In other words, the read mechanism of both methods is similar, but the output mux selectors in your method are read from the data banks instead of the LVT. Once a write happens, the output selectors will see the change after 5 cycles (LVT feedback read -> LVT rewrite -> LVT read -> data banks write (selectors) -> data bank read (selectors)), whereas ours requires only 3 cycles.

2) Modularity:
The additional bits can't accommodate bank selectors for every number of write ports. For instance, you mentioned extra 3 bits in each BRAM line. These 3 bits can code selectors for up to 8 write ports. For more than 8 write ports, the meta-data should be stored in additional BRAMs, which will further increase the BRAM consumption.

Anyhow, the I-LVT portion is minor compared to the data banks. For instance, in your diagram, you are using 140Kbits for the data banks and only 2Kbits for the LVT. Our I-LVT requires only 2Kbits more for the I-LVT (only +1..5%), however, it eliminates the need for caching (as required by your solution).

Ameer
http://www.ece.ubc.ca/~ameer/

BTW, our design is available online as an open source library. It's modular, parametrized, optimized for high performance and optimal resources consumption, fully bypassed, and fully tested with a run-in-batch manager for simulation and synthesis.

Just download the Verilog, add it to your project, instantiate the IP module, change to your parameters (e.g. #reads, #writes, data width, RAM depth, bypassing...), and you're ready to go!

Open source libraries:
http://www.ece.ubc.ca/~ameer/opensource.html
https://github.com/AmeerAbdelhadi/

BRAM-based Multi-ported RAM from FPGA'14:
https://github.com/AmeerAbdelhadi/Multiported-RAM
Paper: http://www.ece.ubc.ca/~ameer/publications/Abdelhadi-Conference-2014Feb-FPGA2014-MultiportedRAM.pdf
Slides: http://www.ece.ubc.ca/~ameer/publications/Abdelhadi-Talk-2014Feb-FPGA2014-MultiportedRAM.pdf

Enjoy!
 
Kevin, the method you mentioned is actually identical to the 2W/2R I-LVT (both binary-coded and thermometer-coded) from our FPGA2014 paper, with ONE modification:
You store the BRAM outputs of the LVT in the data banks. After reading the data banks, these LVT bits will also be read as a meta-data, then the output selectors will be extracted (the XOR's in your diagram). This will indeed prevent replicating the LVT BRAMs; however, it incurs other *severe* problems:

Ameer,
Thanks for the response.
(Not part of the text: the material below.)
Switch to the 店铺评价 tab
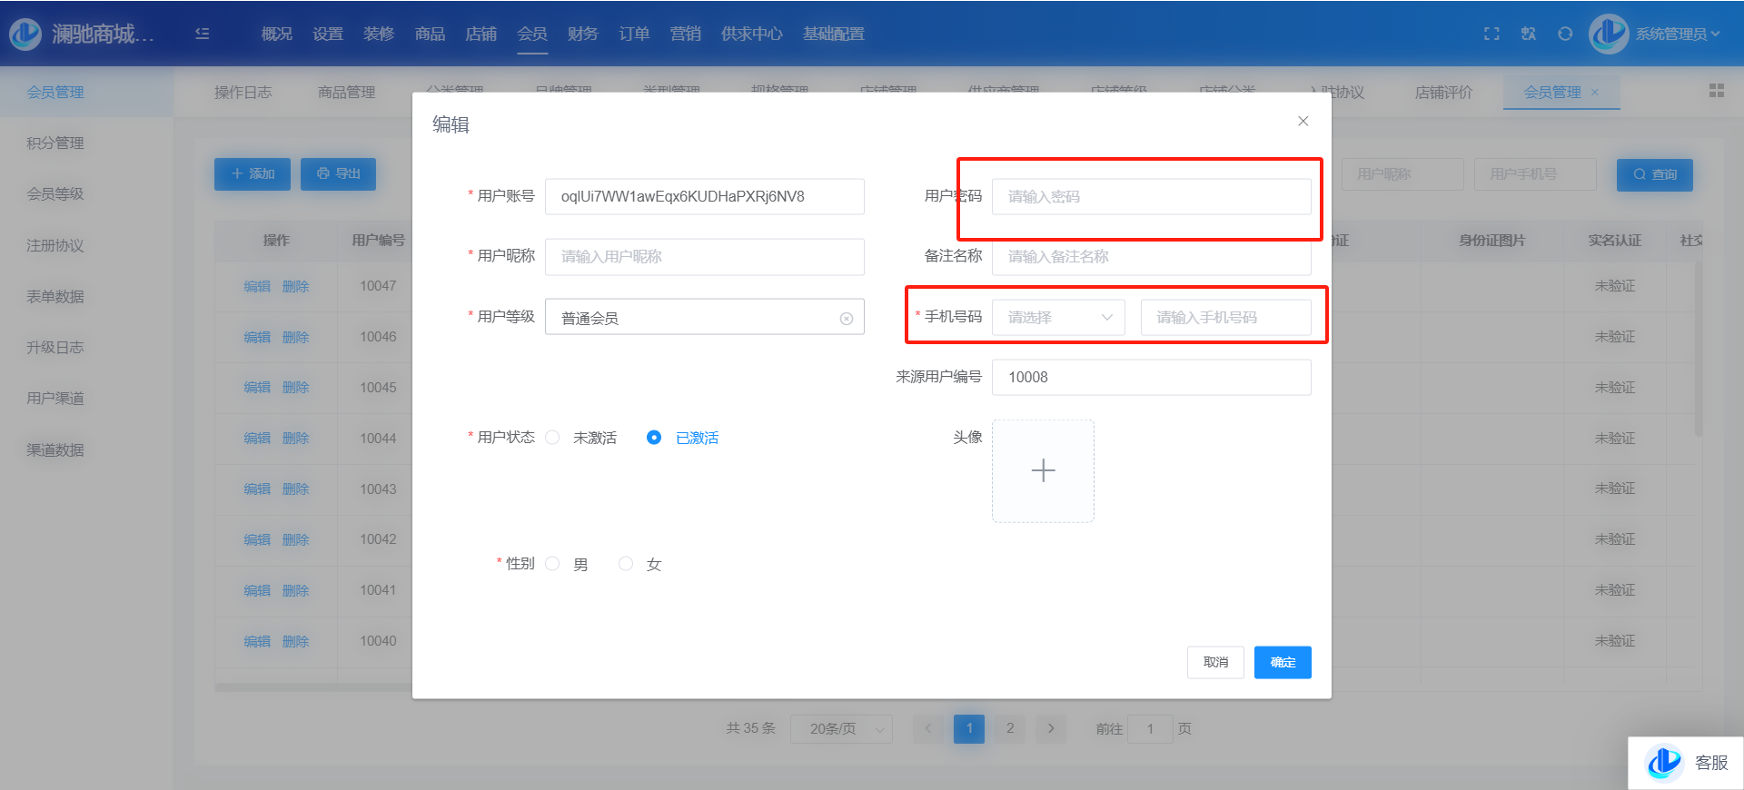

Yes, there may be some latency disadvantages in my approach. For the cache that I need for the bypass logic, I use a Xilinx dynamic SRL. It's the same size and speed whether or not the cache depth is 2 or 32, so making the cache deeper doesn't make much difference. (There is more address-comparison logic, though.)

As for the memory usage, it just depends on what BRAM width you need. If you need a 512-deep by 64-bit wide BRAM, you have to use a Xilinx simple-dual port BRAM with a width of 72, so then you have 8 bits of each location "wasted" which you can use for ILVT flags. But if you need a 72-bit-wide BRAM for data, then there is no advantage in trying to combine the data and the flags. In my case I just happened to need 69 and had 3 bits left over.

I finished the design that uses the quad-port and I can say it's working well and it simplified my algorithm significantly. My clock speed is 360 MHz which was too fast to use a 2x clock to time-slice the BRAMs, but the I-LVT design works just fine.